検討用の本文:
********************

例、/c "echo Y|PowerShell.exe -NoProfile -Command Clear-RecycleBin C:\"
⑷ 4行目 : シャットダウンを実行する。
★ shutdown のオプションおよび引数の内容
-s | パソコンをシャットダウンする |
-f | 実行中のアプリケーションを警告なしで閉じる |
-t ? | シャットダウンのタイムアウトを ? 秒に設定する。(既定値は 30) |
以下の画像は、実際に記入したものである。
▶ 手順 3
テキストドキュメントの記入が終わったら保存する。
❶ 上部メニューバーの [ファイル] をクリックする。
❷ 表示されたメニュー内の [保存] をクリックして保存する。
▶ 手順 4
保存したテキストファイルを任意の名前でリネームし、拡張子は [.bat] とする。
・ ここでは、以下画像のように [RecycleBin.bat] とリネームした。するとテキストファイルのアイコンから、バッチファイルのアイコンへと変化する。
▶ 手順 5
バッチファイルが完成したら作動確認のため、ごみ箱にごみを入れて実際に起動してみる。
・ 作成したバッチファイルを実行すると、以下画像のコマンドプロンプト画面がポップアップして「ごみ箱を空にしています」と確認表示があり、すべてのごみが削除され、パソコンがシャットダウンする。
・ もしも、うまく作動しない場合は、バッチファイルの内容を見直す必要がある。

********************

データ:

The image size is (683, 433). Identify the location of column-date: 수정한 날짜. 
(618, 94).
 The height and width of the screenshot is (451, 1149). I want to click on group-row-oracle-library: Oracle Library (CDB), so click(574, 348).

********************

読解の応用:
[A] バッチファイル作成手順の本文のうち、「⑷ 4行目 : シャットダウンを実行する。」で始まり「以下の画像は、実際に記入したものである。」に至るまでの部分を、一字も変えずに出力してください。
[B] バッチファイル作成手順の本文を、最後の文の次から書き進めてください。
この資料は別の出典から取られたものです。

課題別の出力:
[A]
⑷ 4行目 : シャットダウンを実行する。
★ shutdown のオプションおよび引数の内容
-s | パソコンをシャットダウンする |
-f | 実行中のアプリケーションを警告なしで閉じる |
-t ? | シャットダウンのタイムアウトを ? 秒に設定する。(既定値は 30) |
以下の画像は、実際に記入したものである。

[B]
作成した「パソコンのシャットダウン時に自動でごみ箱を空にする」の課題は満たしているが、バッチファイルだけでは何かと不都合が生じるため、ショートカットを作成する。
⑴ ここでは、作成したバッチファイルをデスクトップに置き、ショートカットを作成している。また、バッチファイルを任意のフォルダー内に置く場合は、そのフォルダー内で以下を操作する必要がある。
❶作成したバッチファイルのアイコンを右クリックする。
❷コンテキストメニューが表示されたら、[その他のオプションを確認] をクリックする。
❸ メニュー内の [ショートカットの作成] をクリックする。
※参考、バッチファイルを任意のフォルダー内に置き、デスクトップにショートカットを作成したい場合は、[送る] から [デスクトップ(ショートカットを作成)] をクリックする。
⑵ 以下の右画像は、デスクトップ上にショートカットを作成したものである。
バッチファイルのアイコンは、いくつ作成しても同じ歯車の画像をしているため、タスクバーにピン留めした場合など、何のファイルなのか判別がつかない。そこで、前記で作成したショートカットのアイコンを変更して、簡単に見分けられるようにする。
▶ 手順 1
自作アイコンがある場合は、そのアイコンを使用すればいいが、ここでは Windows の標準アイコン一覧に、一目で判別できるスイッチ用のアイコンが用意されているため、そのスイッチアイコンを拝借することにする。
❶ 作成したシュートカットを右クリックし、コンテキストメニューを表示する。
❷ コンテキストメニュー内の [プロパティ] をクリックする。
▶ 手順 2
ショートカットのプロパティが表示されるため、[アイコンの変更] をクリックする。
※ユーザー名はぼかしを入れてある(以下同様)。
▶ 手順 3
「~利用できるアイコンがありません。」などと警告ダイアログが表示されるが、かまわず [OK] をクリックする。
▶ 手順 4
Windows ライブラリ内のアイコン一覧が表示されるため、アイコンを探す。
❶ 以下の画像を参考に、[スイッチアイコン] をクリックして選択する、
❷ 選択できたら [OK] をクリックする。
▶ 手順 5
画面はプロパティのダイアログに戻り、左上部に選択したスイッチアイコンが見て取れる。
・ 最後に [OK] をクリックして、アイコンの変更を終了する。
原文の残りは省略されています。